Para pengantar makanan menunggu pesanan di sebuah restoran di Beijing, Tiongkok. (Foto: Getty Images)
Dominasi platform
Penelitian oleh China Labour Bulletin, sebuah LSM yang berpusat di Hong Kong, mengatakan aplikasi pengiriman awalnya menghabiskan banyak uang untuk menawarkan upah yang lebih tinggi guna menarik cukup banyak pekerja guna melayani pasar mereka yang sedang berkembang.
"Namun seiring perubahan kondisi, perusahaan platform, setelah menguasai pasar, mengembangkan algoritma untuk mengendalikan proses kerja, sehingga petugas pengiriman barang hanya memiliki sedikit perlindungan dan kehilangan tingkat kebebasan tertentu," demikian menurut laporan tersebut.
Banyak restoran tidak mengenakan biaya antar. Beberapa bahkan menawarkan penawaran yang lebih murah daripada makan di tempat atau ambil sendiri.
Platform berinvestasi besar-besaran pada tahap awal untuk memotong harga guna menyingkirkan pesaing, tetapi begitu mereka memperoleh dominasi, mereka mulai mengalihkan beban biaya kepada pengemudi dengan memotong bonus dan upah, kata pakar Jenny Chan.
Awal tahun ini, portal daring milik pemerintah Workers.cn melaporkan menerima sejumlah keluhan dari para pengemudi di industri tersebut.
Seorang pengantar makanan mengatakan dia didenda 86 yuan (lebih dari 300.000 VND) karena tidak menerima pesanan pengiriman, meskipun dia telah memberi tahu restoran bahwa dia tidak akan menerima pesanan tersebut karena mereka tidak menyiapkan makanan tepat waktu, Workers.cn melaporkan.

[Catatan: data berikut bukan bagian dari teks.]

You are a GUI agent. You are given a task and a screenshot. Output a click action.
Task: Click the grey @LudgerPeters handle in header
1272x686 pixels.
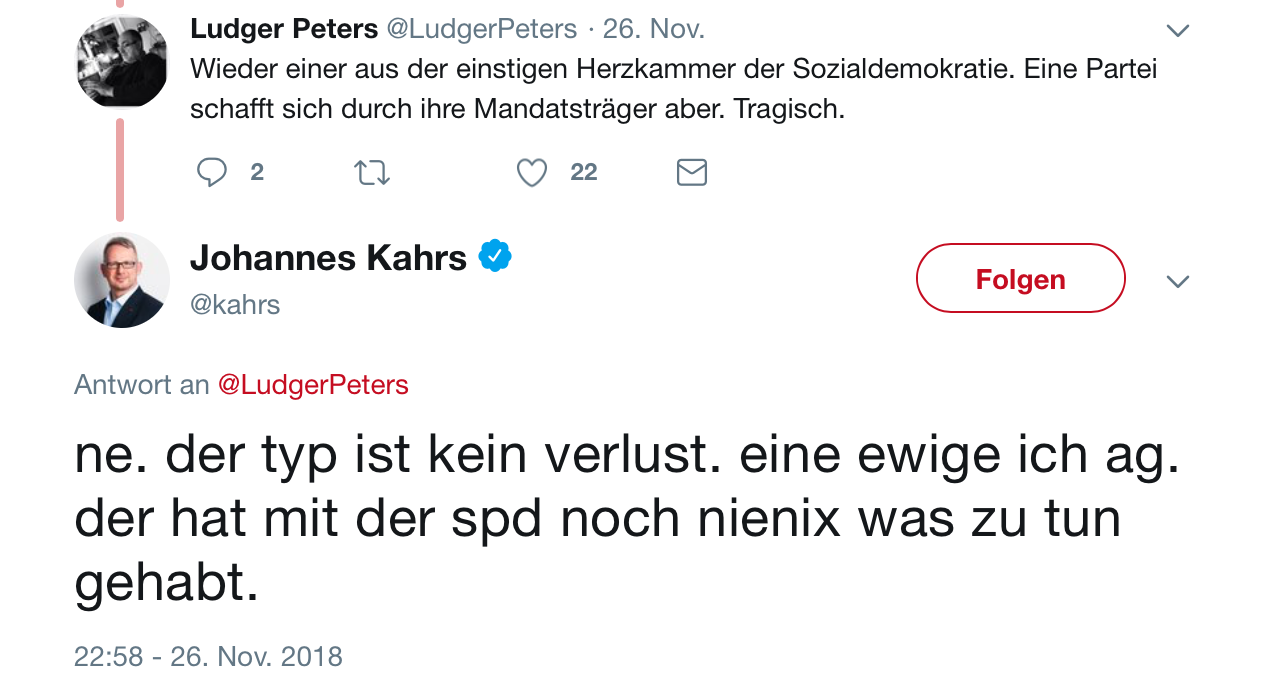[x=482, y=29]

Pakar Chan mengemukakan masalah keselamatan kerja ketika pekerja pengantar makanan memperoleh pendapatan berdasarkan pesanan yang diselesaikan, bukan gaji bulanan, yang memotivasi mereka untuk berani menghadapi kondisi jalan atau cuaca yang berbahaya demi mengantarkan pesanan sebanyak mungkin.

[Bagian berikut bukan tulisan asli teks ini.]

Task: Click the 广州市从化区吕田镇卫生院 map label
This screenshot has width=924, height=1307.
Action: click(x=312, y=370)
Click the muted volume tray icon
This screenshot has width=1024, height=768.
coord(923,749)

Menurut Global Times , pada tahun 2019, seorang pengemudi meninggal saat sedang mengantarkan makanan ketika sebuah pohon tumbang menimpanya saat hujan badai di Beijing.
Pada awal Oktober, sebuah video menjadi viral di media sosial yang memperlihatkan seorang pengantar makanan mengendarai skuter listrik menerobos lampu merah dan menabrak sebuah mobil di persimpangan di Provinsi Hunan, Tiongkok selatan.
Yang, seorang pengantar makanan berusia 35 tahun, mengakui sisi negatifnya, mengatakan bahwa industri ini "tidak sebaik dulu." Namun, ia tetap merasa pekerjaan itu cocok untuknya setelah mencoba berbagai pekerjaan, mulai dari berjualan camilan hingga bekerja di kantor.
"Ini pekerjaan yang fleksibel. Kalau mau dapat penghasilan lebih, ya harus kerja lebih banyak. Kamu juga bisa kerja lebih sedikit untuk istirahat kalau perlu," kata Yang.